[Text and element pointing items]
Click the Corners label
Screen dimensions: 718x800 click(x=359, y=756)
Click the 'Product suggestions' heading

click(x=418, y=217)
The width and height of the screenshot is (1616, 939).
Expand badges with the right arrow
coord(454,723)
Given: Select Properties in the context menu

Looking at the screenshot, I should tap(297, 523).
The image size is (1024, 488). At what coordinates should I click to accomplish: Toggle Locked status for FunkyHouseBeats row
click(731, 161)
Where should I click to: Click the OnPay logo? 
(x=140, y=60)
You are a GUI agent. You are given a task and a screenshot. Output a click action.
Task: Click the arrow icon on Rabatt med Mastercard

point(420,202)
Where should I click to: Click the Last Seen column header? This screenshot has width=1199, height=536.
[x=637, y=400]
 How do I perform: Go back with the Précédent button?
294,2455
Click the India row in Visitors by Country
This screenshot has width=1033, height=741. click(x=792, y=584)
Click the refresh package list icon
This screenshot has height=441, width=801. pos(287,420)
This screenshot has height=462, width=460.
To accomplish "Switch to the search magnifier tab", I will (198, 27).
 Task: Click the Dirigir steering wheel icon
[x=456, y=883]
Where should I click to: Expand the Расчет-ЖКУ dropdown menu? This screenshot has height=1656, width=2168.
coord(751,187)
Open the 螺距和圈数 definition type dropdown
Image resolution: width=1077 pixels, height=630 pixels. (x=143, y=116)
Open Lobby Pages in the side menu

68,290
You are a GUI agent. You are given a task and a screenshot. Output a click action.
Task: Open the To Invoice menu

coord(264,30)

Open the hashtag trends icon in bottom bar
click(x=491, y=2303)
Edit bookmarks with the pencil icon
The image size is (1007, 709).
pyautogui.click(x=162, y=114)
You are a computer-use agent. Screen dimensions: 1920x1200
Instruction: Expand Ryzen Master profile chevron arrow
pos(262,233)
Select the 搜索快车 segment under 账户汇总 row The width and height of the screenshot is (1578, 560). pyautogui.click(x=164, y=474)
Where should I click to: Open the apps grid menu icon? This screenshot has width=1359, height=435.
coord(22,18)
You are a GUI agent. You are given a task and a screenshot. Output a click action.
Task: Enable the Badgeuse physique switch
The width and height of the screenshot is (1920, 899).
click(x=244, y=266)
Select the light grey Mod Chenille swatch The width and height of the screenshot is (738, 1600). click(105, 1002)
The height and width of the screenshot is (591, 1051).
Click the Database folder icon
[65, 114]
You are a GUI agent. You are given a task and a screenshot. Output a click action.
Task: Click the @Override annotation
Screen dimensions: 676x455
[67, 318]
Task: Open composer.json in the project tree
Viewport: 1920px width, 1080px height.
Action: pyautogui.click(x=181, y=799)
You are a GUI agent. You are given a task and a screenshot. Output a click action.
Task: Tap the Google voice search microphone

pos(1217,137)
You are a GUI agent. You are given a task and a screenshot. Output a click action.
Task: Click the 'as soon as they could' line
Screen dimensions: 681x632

SET TASK:
Rescale the items from the line with "Select the 搜索快车" through the last item, and write them out again with their requests. Multiply every coordinate in the answers by 1.1 and round each result to a whole number, rounding halves up.

TASK RESULT:
Select the 搜索快车 segment under 账户汇总 row The width and height of the screenshot is (1578, 560). pyautogui.click(x=180, y=521)
Where should I click to: Open the apps grid menu icon? This screenshot has width=1359, height=435.
coord(24,20)
You are a GUI agent. You are given a task and a screenshot. Output a click action.
Task: Enable the Badgeuse physique switch
The width and height of the screenshot is (1920, 899).
click(x=268, y=293)
Select the light grey Mod Chenille swatch The width and height of the screenshot is (738, 1600). click(116, 1102)
The height and width of the screenshot is (591, 1051).
Click the Database folder icon
[72, 125]
You are a GUI agent. You are given a task and a screenshot. Output a click action.
Task: Click the @Override annotation
Screen dimensions: 676x455
[74, 350]
Task: Open composer.json in the project tree
Viewport: 1920px width, 1080px height.
Action: pyautogui.click(x=199, y=879)
You are a GUI agent. You are given a task and a screenshot. Output a click action.
Task: Tap the Google voice search microphone

pos(1339,151)
You are a GUI agent. You are given a task and a screenshot. Output a click action.
Task: Click the 'as soon as they could' line
Screen dimensions: 681x632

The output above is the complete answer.